(Source passage Opens)

Monday, February 8, 2010

Why did the budget not use Trustees projections for health cost growth?

Over at AEI's The American, I write about an arcane but (I think) important issue in the Obama administration's FY 2011 budget: for the first time, I argue, the administration has rejected the projections of its own Trustees for health care cost growth, substituting a rate twice as high as projected by the Trustees (and around one-third higher than projected by CBO). The result, I argue, is that the budget seems to confirm the administration's argument that health care cost growth is by far the biggest driver of future entitlement costs. Population aging, I've argued, is an equal cost driver over the long-term and the biggest source of costs over the next several decades.

A knowledgeable friend counters my argument on several fronts:

First, the FY 2011 budget isn't the first to reject the Trustees assumptions. The FY 2008 and FY 2009 Bush budgets also did not use the Trustees projections for health care cost growth. This is true, but the final two Bush budgets were explicitly modeling the effects of policy changes – principally, capping the tax exclusion for employer provided health care – that were designed to reduce the rate of health cost growth. These budgets made clear that the current law baseline projection was that of the Medicare Trustees. The FY 2011 Obama budget, by contrast, uses different assumptions for current law than do the Medicare Trustees, with the effect that Medicare spending is projected to rise to 22 percent of GDP by 2085, versus less than 9.5 percent under Trustees assumptions.

Second, the historical rate of health care cost growth is a good guess for how costs will grow in the future. This is certainly a defensible argument, though both the Medicare Trustees, an expert group that advised them, and the CBO think that costs will slow over time. What I think is missing, though, is some explanation in the budget that a higher rate of cost growth actually makes sense. The budget itself is a bit cagey on this; it doesn't explicitly state that its baseline projections are its best guess for the future. Rather, it merely states that if historical costs rates continue then this is what we'll see in terms of overall costs.

My skepticism on the administration's health cost assumptions comes down to this: they've often argued that rising per capita health care costs, not population aging, are the biggest driver of entitlement spending. By this argument, reforms to reduce cost growth in the private sector would leak over into Medicare and Medicaid, painlessly reducing entitlement costs – "Healthcare reform is entitlement reform," the President likes to say. This conclusion is not true under Trustees or CBO assumptions, but is true under the new assumptions in the budget. Perhaps I'm just being too cynical, but given some of the other arguments the administration has used over the course of the health care debate that turned out to be underwhelming I was suspicious over how this change came about and what drove it.

2 comments:

Bruce Webb said...

Well I would ask whether the 2009 Reports were in any sense those of Obama's Trustees. Given the delays in confirmation of Solis and Sebellius and the crushing work burden dropped on Geightner from day one and before in dealing with TARP and the stimulus it is not clear that any of Obama's cabinet members really had the time to oversee the Report of an Independent Agency not really under their direct controll. Given the vacancies of the two Public Trustee positions the 2009 Report was really under the oversight of Michael Astrue, Steve Goss and whoever was heading up CMS.

Plus anyone who has even dipped a toe into these issues understands that differences between SSA, OMB and CBO treatments of SS and Medicare numbers can be dramatically different.

Andrew G. Biggs said...

That's a valid point. I would just be very surprised if this year the Medicare Trustees pushed for GDP+2 after so many experts -- including Peter Orszag -- have said it's not very credible.

(Source passage Closes)
(Data for review Opens)

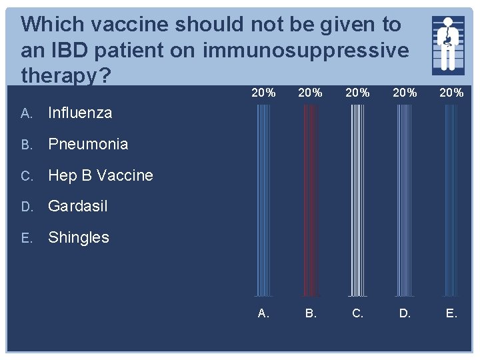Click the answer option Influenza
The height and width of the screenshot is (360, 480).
(x=80, y=113)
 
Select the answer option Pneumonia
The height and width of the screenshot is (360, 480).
(x=87, y=144)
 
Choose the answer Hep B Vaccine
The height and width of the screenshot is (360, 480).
(x=100, y=175)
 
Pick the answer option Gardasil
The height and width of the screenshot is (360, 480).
(x=78, y=206)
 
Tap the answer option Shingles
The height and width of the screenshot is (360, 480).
(x=79, y=237)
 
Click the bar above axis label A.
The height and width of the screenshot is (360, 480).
(x=264, y=200)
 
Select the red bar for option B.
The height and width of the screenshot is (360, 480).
(x=311, y=200)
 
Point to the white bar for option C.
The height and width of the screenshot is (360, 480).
(x=357, y=200)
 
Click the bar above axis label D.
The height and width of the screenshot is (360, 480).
(x=404, y=200)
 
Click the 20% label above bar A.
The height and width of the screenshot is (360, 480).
(x=264, y=93)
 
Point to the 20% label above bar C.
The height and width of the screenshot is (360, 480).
(x=357, y=93)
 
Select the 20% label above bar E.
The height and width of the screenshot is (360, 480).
(x=451, y=93)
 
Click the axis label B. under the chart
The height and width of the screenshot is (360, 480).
(x=311, y=313)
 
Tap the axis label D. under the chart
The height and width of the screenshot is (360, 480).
(x=405, y=313)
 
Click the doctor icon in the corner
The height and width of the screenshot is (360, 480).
(x=448, y=44)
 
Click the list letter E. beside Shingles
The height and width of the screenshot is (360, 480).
(x=27, y=238)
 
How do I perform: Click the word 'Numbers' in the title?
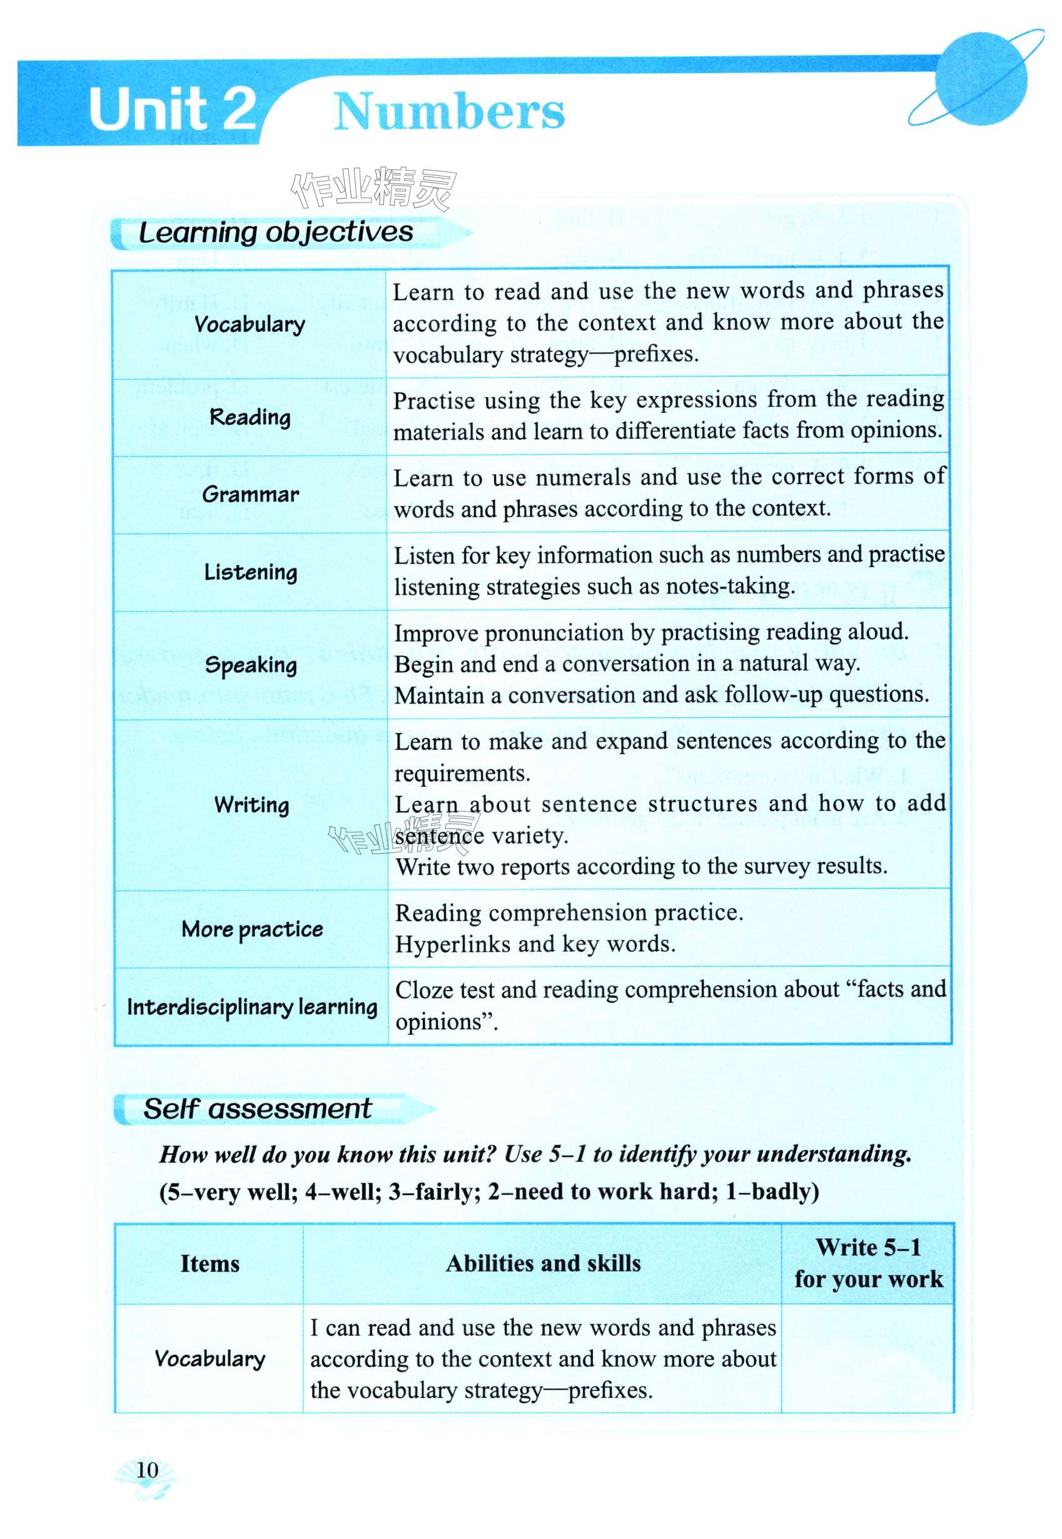449,112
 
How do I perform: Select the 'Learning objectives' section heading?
275,232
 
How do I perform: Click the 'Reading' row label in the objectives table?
250,417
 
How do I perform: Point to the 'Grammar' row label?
250,495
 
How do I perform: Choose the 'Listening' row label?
250,572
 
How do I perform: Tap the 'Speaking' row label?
251,665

(Data for review Closes)

Goal of the exercise ▸ In the blog post on the FY 2011 budget's health cost projections, what share of GDP does Medicare spending reach by 2085 under the budget's assumptions?

Written response ▸ 22 percent of GDP